Element and text location data:
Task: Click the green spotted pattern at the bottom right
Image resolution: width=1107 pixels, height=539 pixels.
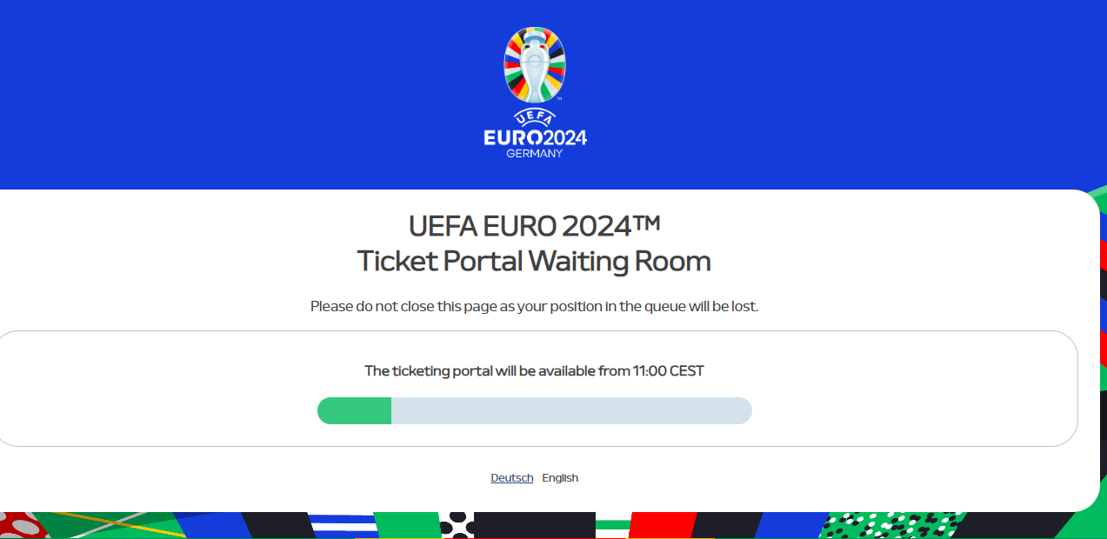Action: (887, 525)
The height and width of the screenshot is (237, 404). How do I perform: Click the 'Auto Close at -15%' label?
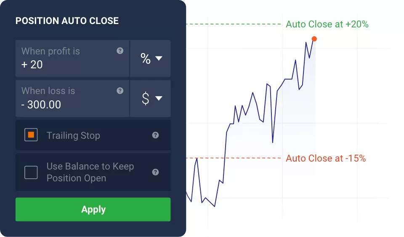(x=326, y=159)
--
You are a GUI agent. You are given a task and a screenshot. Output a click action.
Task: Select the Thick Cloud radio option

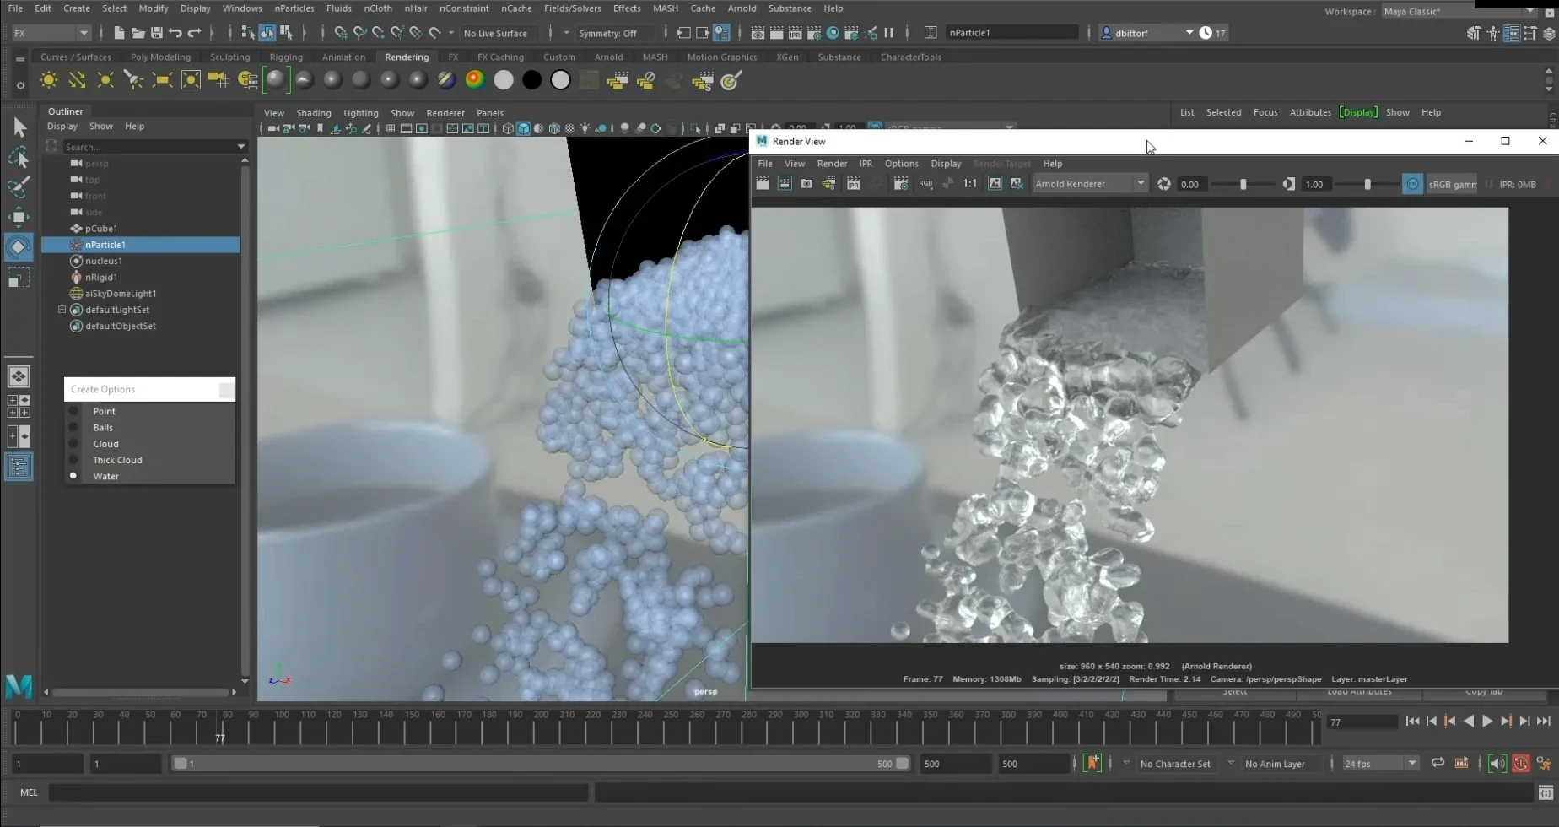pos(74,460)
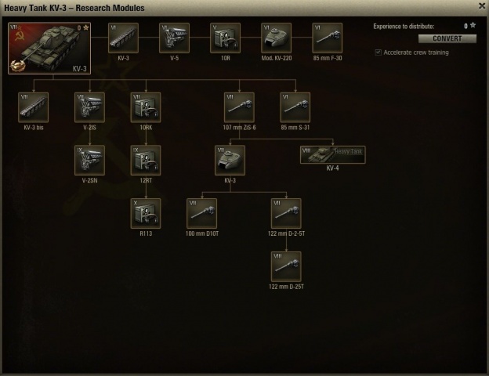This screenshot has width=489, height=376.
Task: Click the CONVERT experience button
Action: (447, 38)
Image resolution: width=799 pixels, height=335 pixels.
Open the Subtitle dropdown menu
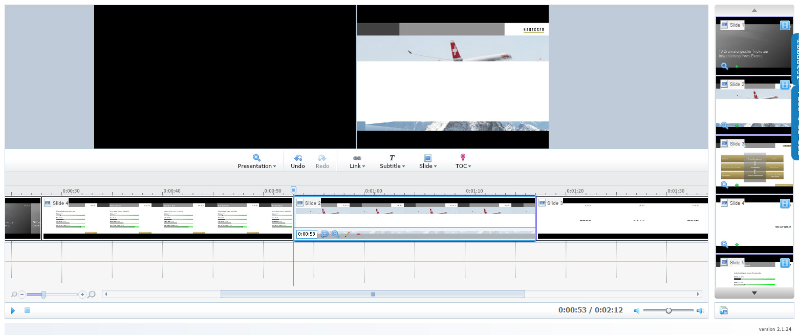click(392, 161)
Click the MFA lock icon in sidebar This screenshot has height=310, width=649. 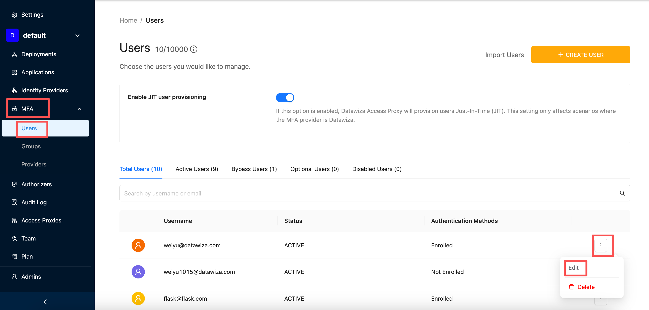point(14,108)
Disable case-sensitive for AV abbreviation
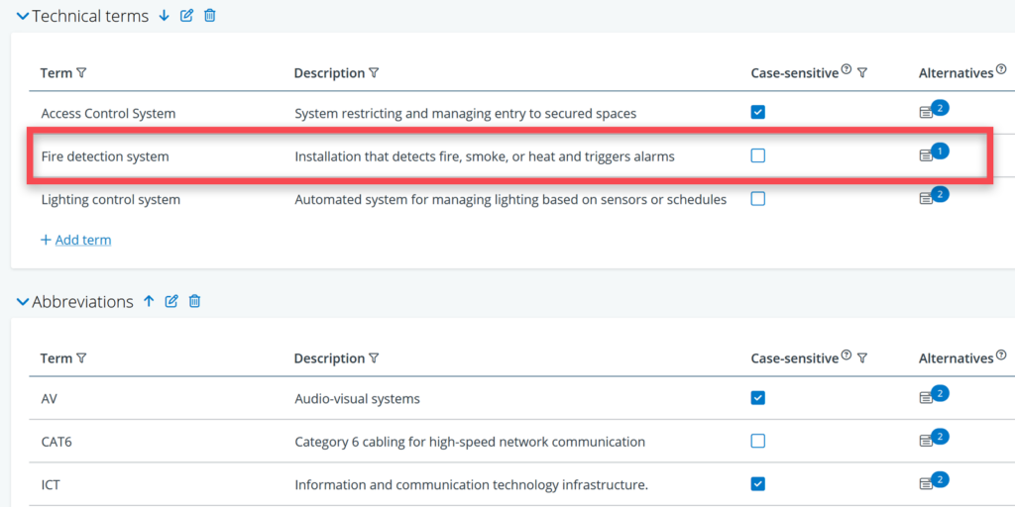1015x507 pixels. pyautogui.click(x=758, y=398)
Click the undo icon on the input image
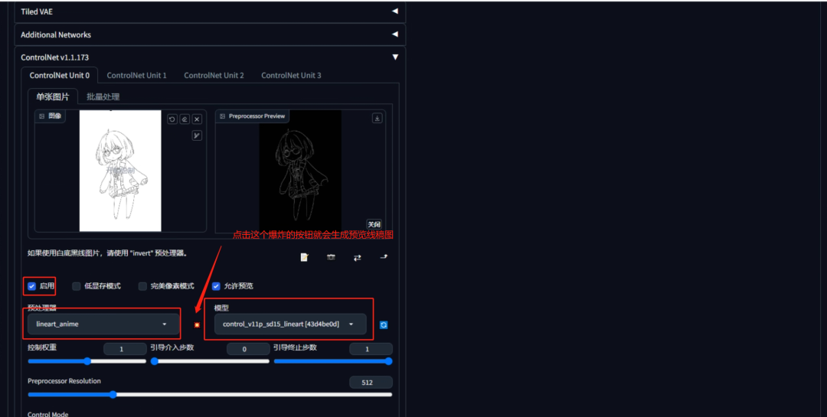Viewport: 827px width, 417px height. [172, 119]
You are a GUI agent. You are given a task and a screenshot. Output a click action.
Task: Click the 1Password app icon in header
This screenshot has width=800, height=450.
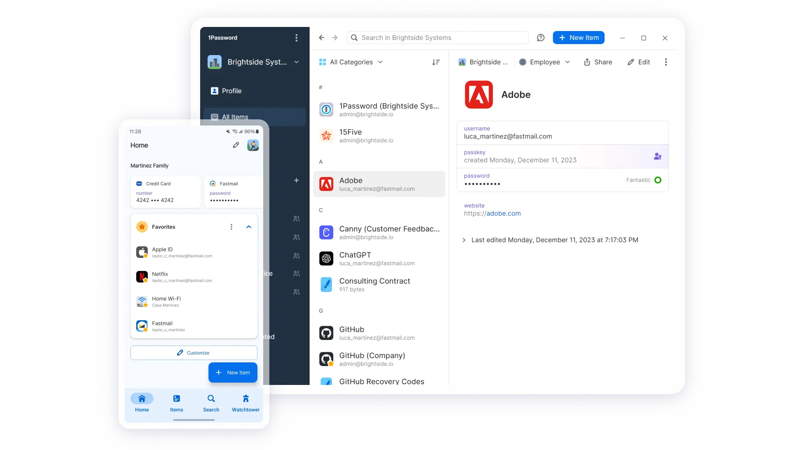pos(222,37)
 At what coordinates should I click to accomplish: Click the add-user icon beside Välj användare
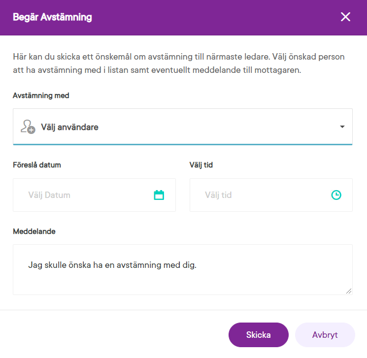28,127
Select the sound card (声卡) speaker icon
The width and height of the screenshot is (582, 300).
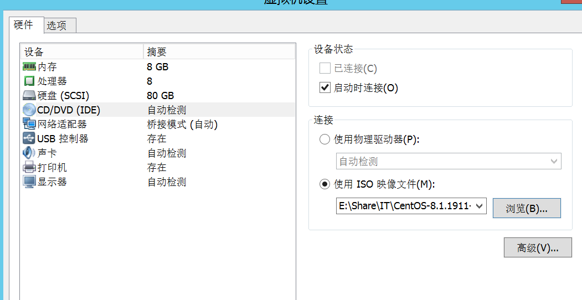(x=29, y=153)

Problem to work on: Starting at the line that contains "Task: Click the green" and ending after the line that contains "(x=326, y=159)", give those lines of the records as a numbered list, skipping blank lines and leaving out the pictures.

Complete answer:
1. Task: Click the green spotted pattern at the bottom right
2. Image resolution: width=1107 pixels, height=539 pixels.
3. Action: (887, 525)
4. The height and width of the screenshot is (237, 404). How do I perform: Click the 'Auto Close at -15%' label?
5. (x=326, y=159)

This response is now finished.